This is vintage RRM — get your people onto all sorts of public committees from which they can swing their influence for the company’s benefit. I recall when one of the owners was appointed to the SLO Planning Commission just in time to influence a new general plan in ways from which the company stood to benefit. Why do public officials appoint people like that? Because they’re fascists (the classic definition of fascism is collusion between public officials and business for the benefit of business at the expense of the public). The fascist mentality is so embedded in public officialdom around here! It will not go away until we shame them by calling it for what it is.

Otis Page is 100% correct — this IS a conflict of interest at a very basic level. It’s thoroughly ordinary in all our local towns. There should be a rule in each city prohibiting people who work for outfits with the sort of economic interest like RRM from serving on planning commissions and the like simply because there’s no way this cannot become a conflict of interest.

Rob Rossi and Vic Montgomery …does that answer your questions?

The pattern of misconduct on behalf of our public officials throughout this county is disturbing.

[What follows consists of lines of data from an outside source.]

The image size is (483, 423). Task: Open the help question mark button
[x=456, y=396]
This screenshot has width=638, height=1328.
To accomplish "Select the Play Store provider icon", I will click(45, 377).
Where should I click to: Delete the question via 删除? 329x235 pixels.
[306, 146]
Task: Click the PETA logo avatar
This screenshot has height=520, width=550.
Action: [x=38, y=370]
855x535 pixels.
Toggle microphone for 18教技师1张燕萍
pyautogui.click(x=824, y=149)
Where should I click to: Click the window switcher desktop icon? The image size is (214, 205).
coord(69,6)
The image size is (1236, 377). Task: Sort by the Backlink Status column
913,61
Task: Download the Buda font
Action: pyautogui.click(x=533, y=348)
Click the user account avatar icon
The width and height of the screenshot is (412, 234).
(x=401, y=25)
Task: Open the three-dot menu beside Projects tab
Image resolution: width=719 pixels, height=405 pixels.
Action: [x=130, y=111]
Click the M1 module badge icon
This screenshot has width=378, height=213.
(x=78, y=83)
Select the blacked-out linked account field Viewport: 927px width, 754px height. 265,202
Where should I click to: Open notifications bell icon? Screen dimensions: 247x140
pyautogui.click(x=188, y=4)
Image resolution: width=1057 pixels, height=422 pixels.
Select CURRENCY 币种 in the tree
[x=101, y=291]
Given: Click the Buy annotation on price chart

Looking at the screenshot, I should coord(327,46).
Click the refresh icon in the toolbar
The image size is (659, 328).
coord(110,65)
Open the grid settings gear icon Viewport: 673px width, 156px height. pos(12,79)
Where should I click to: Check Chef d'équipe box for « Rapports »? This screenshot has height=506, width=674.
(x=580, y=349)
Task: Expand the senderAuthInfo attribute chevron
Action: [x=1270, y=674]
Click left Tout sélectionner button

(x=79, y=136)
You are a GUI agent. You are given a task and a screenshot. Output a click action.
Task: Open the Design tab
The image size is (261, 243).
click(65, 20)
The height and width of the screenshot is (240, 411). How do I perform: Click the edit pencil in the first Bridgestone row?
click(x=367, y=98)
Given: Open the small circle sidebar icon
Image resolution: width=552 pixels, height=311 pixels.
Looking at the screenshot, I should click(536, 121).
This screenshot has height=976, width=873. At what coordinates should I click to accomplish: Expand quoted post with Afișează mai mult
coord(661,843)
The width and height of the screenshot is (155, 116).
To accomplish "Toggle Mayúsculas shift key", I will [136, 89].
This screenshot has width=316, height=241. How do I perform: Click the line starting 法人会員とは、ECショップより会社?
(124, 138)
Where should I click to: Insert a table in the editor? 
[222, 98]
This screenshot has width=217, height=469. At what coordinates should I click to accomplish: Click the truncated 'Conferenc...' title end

No surprise the city of Arroyo Grande would appoint someone from RRM to a planning commission. The government officials in Arroyo Grande are clueless.

An appointed government official is to put the public interest first, not their employer, projects and salary. If one does not like this reality, then resign from the planning commission.

No professional sitting on a planning commission should present their projects to the government agency they allegedly serve.